**Task**
Set down the passage from the SageMaker Canvas forecasting lab word for word, starting at "Canvas automatically trains" and ending at "a final model.".

**Text block**

####

# Lab 1: time series forecast with Amazon SageMaker Canvas
This notebook shows how to use no code AutoML [Amazon SageMaker Canvas](https://docs.aws.amazon.com/sagemaker/latest/dg/canvas.html) to train models and generate predictions without needing to write any code.

You can train a Canvas custom model for [time series forecasting](https://docs.aws.amazon.com/sagemaker/latest/dg/canvas-time-series.html). Canvas time series model training uses the [Sagemaker Autopilot](https://docs.aws.amazon.com/sagemaker/latest/dg/autopilot-automate-model-development.html), which enables the use of various Autopilot’s public APIs. These include operations like `CreateAutoMLJobV2`, `ListCandidatesForAutoMLJob`, and `DescribeAutoMLJobV2` among others. This integration facilitates a streamlined process for training machine learning models directly within the Canvas environment.

Canvas automatically trains candidate models using these [time series forecasting algorithms](https://docs.aws.amazon.com/sagemaker/latest/dg/timeseries-forecasting-algorithms.html) and then creates a model ensemble as a final model.

In this notebook you learn how to use Canvas features to explore and process data and how to train a time series model in different build modes.

<div class="alert alert-info">
While working with Canvas, you don't need to write any code or use Jupyter notebooks. This notebook is only for instructions and to download and preprocess a time series dataset.
</div>

## Setup notebook environment

In [57]:
import boto3
import zipfile
import sagemaker
import os
import numpy as np
import pandas as pd
import json

sagemaker.__version__

'2.224.4'

In [4]:
sagemaker_session = sagemaker.Session()
region = sagemaker_session.boto_region_name


s3_bucket = sagemaker_session.default_bucket()  # replace with an existing bucket if needed
s3_prefix = "canvas-demo-notebook" 
s3_data_path = f"s3://{s3_bucket}/{s3_prefix}/data"

In [59]:
# get domain_id and user profile name
NOTEBOOK_METADATA_FILE = "/opt/ml/metadata/resource-metadata.json"
domain_id = None

if os.path.exists(NOTEBOOK_METADATA_FILE):
    with open(NOTEBOOK_METADATA_FILE, "rb") as f:
        metadata = json.loads(f.read())
        domain_id = metadata.get('DomainId')
        space_name = metadata.get('SpaceName')
        print(f"SageMaker domain id: {domain_id}")

if not space_name:
    raise Exception(f"Cannot find the current space name. Make sure you run this notebook in a JupyterLab in the SageMaker Studio")
else:
    print(f"Space name: {space_name}")

####

**Given data**
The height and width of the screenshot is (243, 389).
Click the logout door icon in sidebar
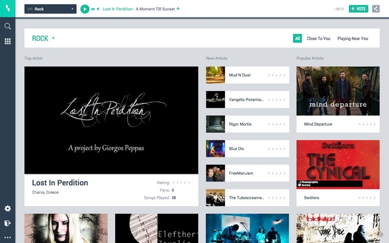(8, 223)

####

**Solution to this exercise**
Canvas automatically trains candidate models using these [time series forecasting algorithms](https://docs.aws.amazon.com/sagemaker/latest/dg/timeseries-forecasting-algorithms.html) and then creates a model ensemble as a final model.